BRANO FORNITO:
= = = =

Quattro anni fa Post Malone si è stufato di Los Angeles, dove viveva da quando aveva 18 anni (è cresciuto in Texas) e dove «c’è sempre qualcosa da fare e qualcuno che vuole qualcosa da te» e ha deciso di ritirarsi a Salt Lake City, Utah, dove ha comprato una casetta da 3 milioni di dollari. Ha la mania di accumulare scorte e ha fatto realizzare un bunker antiatomico in cui nascondersi in caso di fine del mondo. «C’è questo senso di apocalisse imminente, specialmente a Los Angeles», dice a Lowe. «Nello Utah, sono tipo, ok, qualunque cosa tu voglia. Sono pronto. Ho del cibo. Ho tutto quello di cui ho bisogno…. Ho accumulato cibo per 25 anni. Mi sto preparando, qualunque cosa accada, a prendermi cura della mia famiglia. Questa è la cosa più importante. Essere in grado di prenderti cura delle persone che ne hanno bisogno, avere un posto dove puoi andare. E non so esattamente cosa accadrà, ma è un momento folle, folle, folle. Il mondo è caldo. Fa molto caldo. C’è la malattia. Ci sono persone che cercano di ferirsi a vicenda per niente. Non lo so. È un mondo pazzesco ed è un posto pazzesco per crescere un bambino. Penso che qualsiasi genitore sarebbe d’accordo». In “Love/Hate Letter To Alcohol”, con Robin Pecknold dei Fleet Foxes, parla del suo complicato rapporto con l’alcol. Per fare in modo di poterne accumulare grandi quantità (sempre per quel discorso dell’apocalisse) Malone ha fondato un suo brand di vino rosé, Maison No. 9, un’idea che gli è venuta durante il lockdown, perché nello Utah ci sono delle regole molto rigide e se può acquistare pochissimi alcolici alla volta.

= = = =

Voci di dati salvate
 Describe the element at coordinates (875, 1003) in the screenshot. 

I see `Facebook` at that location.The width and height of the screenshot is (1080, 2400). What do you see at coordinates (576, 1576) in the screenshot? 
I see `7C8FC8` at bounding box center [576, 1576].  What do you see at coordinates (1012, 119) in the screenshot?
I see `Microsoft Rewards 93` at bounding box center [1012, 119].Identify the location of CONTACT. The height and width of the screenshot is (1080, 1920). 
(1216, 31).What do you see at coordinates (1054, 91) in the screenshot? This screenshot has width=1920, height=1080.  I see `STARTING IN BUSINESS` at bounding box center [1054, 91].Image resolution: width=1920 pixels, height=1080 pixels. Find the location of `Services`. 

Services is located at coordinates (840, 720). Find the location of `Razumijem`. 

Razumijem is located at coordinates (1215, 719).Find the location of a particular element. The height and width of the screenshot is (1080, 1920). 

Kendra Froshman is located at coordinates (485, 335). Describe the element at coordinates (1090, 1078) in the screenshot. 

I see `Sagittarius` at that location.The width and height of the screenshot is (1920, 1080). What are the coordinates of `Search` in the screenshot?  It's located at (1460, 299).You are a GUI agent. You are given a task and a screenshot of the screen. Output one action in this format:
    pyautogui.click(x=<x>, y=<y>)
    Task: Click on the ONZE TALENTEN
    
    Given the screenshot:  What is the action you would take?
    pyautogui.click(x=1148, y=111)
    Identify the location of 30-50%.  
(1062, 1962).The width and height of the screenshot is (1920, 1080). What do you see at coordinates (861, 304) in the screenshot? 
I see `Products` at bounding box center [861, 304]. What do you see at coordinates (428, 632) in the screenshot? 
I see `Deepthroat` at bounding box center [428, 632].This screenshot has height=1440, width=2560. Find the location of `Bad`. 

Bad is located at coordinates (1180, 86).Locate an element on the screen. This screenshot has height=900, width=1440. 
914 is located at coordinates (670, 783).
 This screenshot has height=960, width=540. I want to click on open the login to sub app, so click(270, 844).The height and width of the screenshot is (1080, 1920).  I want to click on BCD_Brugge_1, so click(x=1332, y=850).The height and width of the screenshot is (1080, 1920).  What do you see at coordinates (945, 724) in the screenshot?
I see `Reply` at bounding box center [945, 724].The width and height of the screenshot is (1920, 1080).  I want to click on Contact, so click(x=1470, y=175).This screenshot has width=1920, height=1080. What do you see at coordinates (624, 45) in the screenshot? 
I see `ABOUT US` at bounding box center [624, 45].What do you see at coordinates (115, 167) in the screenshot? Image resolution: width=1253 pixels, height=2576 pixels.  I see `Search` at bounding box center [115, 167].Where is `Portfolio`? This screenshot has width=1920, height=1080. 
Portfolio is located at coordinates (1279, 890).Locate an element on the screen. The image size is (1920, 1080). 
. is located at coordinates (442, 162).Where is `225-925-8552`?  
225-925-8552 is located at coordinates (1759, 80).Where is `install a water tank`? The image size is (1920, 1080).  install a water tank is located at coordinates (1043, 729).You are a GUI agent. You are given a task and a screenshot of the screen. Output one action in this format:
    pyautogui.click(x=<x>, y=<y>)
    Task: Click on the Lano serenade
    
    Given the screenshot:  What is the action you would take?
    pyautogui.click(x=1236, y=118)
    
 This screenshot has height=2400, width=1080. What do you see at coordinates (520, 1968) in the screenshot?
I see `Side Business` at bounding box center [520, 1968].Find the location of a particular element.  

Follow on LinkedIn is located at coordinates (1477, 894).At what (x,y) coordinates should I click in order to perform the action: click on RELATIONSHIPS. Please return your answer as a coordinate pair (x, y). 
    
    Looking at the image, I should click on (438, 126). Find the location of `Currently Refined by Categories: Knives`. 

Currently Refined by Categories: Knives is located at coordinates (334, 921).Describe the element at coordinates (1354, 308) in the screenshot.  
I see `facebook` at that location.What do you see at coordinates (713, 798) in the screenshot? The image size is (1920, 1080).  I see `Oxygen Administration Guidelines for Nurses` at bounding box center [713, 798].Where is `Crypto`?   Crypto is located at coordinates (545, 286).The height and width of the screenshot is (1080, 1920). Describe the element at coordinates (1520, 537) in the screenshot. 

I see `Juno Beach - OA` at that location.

= = = =

PROBLEMA DA RISOLVERE:
Nel brano su Post Malone, come si chiama il marchio di vino rosé che ha fondato?

RISPOSTA SCRITTA:
Maison No. 9.